In May, there were relatively elevated shares of delisted homes in metro areas including Miami–Fort Lauderdale–West Palm Beach in Florida, Phoenix-Mesa-Chandler in Arizona, and Houston–Pasadena–The Woodlands in Texas
They blame oversupply, but have you considered, in order: too many hurricanes, too fucking hot, and too fucking Texas?
My dad lived in Pasadena, TX. The one time I visited him there, it was 95-105 at all times, humidity never dropped below 90%, you could set your watch by the daily thunderstorm (between 11am and 1pm), and it flooded every few months because that part of Pasadena is technically at an elevation of like 7 feet above sea level. Pretty sure king tide put the lawn underwater.
My point is there are plenty of reasons to hate Pasadena besides being in Texas.

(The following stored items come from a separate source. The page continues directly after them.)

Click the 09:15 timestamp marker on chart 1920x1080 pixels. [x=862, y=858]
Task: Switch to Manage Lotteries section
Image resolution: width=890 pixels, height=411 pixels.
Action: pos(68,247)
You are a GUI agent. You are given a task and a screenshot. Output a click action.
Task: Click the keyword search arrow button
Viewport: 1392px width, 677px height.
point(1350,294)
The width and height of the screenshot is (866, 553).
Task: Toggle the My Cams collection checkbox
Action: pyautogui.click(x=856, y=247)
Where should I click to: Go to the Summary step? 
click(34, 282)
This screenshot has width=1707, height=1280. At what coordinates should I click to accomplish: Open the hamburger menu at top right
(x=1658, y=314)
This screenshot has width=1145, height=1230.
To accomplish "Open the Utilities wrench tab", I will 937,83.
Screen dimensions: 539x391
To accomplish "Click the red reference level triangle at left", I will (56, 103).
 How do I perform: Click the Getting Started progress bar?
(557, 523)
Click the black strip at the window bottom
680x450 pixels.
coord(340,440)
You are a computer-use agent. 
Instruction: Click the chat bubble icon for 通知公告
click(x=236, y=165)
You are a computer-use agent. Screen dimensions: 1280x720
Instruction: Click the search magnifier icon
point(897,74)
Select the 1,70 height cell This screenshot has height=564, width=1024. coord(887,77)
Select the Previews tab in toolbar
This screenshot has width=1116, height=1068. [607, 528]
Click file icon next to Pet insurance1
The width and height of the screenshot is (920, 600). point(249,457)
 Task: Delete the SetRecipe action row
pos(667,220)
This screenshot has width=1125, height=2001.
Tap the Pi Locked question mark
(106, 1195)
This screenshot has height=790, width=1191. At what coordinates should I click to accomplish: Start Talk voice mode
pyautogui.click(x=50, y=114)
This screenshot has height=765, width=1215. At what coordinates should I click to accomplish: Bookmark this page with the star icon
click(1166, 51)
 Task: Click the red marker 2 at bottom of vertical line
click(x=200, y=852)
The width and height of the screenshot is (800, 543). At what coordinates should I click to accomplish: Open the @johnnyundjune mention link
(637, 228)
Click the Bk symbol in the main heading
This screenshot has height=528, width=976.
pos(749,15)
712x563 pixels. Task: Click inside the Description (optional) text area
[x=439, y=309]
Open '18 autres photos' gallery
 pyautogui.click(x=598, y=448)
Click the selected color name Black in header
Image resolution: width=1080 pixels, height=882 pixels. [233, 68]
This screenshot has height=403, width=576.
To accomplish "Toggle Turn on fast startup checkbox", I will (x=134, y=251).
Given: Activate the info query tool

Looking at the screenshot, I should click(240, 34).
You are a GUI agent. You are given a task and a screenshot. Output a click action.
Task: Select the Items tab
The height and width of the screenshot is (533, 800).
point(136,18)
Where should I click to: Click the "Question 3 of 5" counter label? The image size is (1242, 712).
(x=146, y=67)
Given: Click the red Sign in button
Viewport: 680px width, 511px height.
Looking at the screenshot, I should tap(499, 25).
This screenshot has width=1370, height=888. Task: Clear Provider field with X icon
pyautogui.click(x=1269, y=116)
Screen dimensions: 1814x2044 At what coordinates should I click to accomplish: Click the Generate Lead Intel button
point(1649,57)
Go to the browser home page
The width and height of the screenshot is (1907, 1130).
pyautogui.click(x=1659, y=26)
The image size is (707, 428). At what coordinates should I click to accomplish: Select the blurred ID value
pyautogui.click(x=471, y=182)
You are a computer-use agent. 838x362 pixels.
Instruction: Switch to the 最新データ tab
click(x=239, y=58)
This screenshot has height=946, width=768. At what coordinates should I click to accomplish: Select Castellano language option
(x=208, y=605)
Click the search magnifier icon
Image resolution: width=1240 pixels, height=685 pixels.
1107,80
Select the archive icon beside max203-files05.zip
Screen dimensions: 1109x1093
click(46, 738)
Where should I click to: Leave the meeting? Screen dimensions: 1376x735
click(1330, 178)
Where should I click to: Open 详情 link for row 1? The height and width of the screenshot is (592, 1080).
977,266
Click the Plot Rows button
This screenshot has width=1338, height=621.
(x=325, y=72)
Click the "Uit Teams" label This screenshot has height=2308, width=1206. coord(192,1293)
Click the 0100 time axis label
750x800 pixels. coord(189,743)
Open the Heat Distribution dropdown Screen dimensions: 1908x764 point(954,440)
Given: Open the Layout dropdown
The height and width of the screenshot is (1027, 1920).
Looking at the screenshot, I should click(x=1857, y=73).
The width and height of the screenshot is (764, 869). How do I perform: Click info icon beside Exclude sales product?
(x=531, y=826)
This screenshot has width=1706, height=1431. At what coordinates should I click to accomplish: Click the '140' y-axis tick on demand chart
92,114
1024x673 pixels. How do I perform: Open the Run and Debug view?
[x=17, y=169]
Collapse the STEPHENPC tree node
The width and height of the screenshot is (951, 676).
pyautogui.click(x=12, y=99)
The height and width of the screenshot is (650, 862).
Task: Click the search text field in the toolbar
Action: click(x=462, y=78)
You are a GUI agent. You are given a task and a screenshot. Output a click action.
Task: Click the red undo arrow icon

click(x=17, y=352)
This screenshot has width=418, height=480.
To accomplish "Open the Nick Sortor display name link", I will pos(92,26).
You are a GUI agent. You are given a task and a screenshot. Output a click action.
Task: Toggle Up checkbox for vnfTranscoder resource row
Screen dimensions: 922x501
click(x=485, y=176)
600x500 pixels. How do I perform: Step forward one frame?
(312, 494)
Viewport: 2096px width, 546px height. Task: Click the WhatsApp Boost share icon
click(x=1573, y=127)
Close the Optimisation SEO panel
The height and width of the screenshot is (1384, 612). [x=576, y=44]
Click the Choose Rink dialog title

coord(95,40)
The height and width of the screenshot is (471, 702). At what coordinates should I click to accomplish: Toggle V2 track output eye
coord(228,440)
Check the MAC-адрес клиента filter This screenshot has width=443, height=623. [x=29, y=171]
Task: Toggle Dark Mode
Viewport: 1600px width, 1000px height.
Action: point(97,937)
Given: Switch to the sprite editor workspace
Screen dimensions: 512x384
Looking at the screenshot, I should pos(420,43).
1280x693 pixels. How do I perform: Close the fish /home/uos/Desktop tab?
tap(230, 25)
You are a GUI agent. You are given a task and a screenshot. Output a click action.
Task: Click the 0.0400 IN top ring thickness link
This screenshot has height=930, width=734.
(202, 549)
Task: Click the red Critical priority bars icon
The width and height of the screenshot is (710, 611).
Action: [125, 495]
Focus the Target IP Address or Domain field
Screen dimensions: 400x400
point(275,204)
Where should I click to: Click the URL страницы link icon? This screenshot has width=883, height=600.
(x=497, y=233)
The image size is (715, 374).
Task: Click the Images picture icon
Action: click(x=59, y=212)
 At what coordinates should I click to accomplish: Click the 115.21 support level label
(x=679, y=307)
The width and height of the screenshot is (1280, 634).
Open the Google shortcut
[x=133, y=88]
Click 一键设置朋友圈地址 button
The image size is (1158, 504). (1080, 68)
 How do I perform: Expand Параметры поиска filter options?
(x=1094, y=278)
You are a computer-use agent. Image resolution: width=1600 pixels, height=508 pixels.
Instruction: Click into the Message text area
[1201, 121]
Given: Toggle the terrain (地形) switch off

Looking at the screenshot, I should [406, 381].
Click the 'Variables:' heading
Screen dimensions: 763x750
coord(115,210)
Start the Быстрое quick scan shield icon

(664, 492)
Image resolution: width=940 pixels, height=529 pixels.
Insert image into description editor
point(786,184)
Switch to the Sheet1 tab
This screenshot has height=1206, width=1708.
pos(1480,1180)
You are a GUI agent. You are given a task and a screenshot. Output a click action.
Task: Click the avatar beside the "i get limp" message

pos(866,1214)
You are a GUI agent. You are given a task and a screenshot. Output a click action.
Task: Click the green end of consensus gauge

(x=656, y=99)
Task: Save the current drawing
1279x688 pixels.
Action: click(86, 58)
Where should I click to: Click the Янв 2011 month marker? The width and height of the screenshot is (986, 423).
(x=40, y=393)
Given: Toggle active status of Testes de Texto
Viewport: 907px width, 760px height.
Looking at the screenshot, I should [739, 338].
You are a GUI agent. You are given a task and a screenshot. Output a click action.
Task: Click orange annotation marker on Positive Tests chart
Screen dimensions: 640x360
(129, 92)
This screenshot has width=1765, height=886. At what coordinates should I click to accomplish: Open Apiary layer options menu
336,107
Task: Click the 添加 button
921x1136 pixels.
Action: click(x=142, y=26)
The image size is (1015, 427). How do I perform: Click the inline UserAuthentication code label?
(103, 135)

Homes aren’t selling because they aren’t affordable. High interest rates are a big part of the lack of affordability, given the federal government’s large budget deficit and it’s impact on the long end of the yield curve, I don’t see that changing anytime soon and it will likely worsen. Pulling your home off the market because you won’t cut your price isn’t a great move unless you want to continue holding on to your home for many years to come.
This is exactly right. People have become fixated on their home being an investment and retirement fund. They can’t imagine that it is NOT worth $2M for a 3 bedroom 2 bath with 2 car garage. Also, the last 10 years of mortgage interest rates being lower than the rate of price growth allowed people to guarantee profit. Now that interest rates are higher than growth rates, it’s the opposite.
Some of them have been in those houses for a long time and have decided that they don’t need to sell, so might as well just stay there until the market recovers and they can make a bunch of money again. And if it doesn’t, they are still fine. If this is their primary home that isn’t sitting empty, then I’m fine with these people.
Some of them are just being stubborn and falling into the sunk cost fallacy. They bought the house recently, hoping to flip it. Now they can’t without taking a huge loss, so they will bleed themselves dry hoping the market changes. These people piss me off.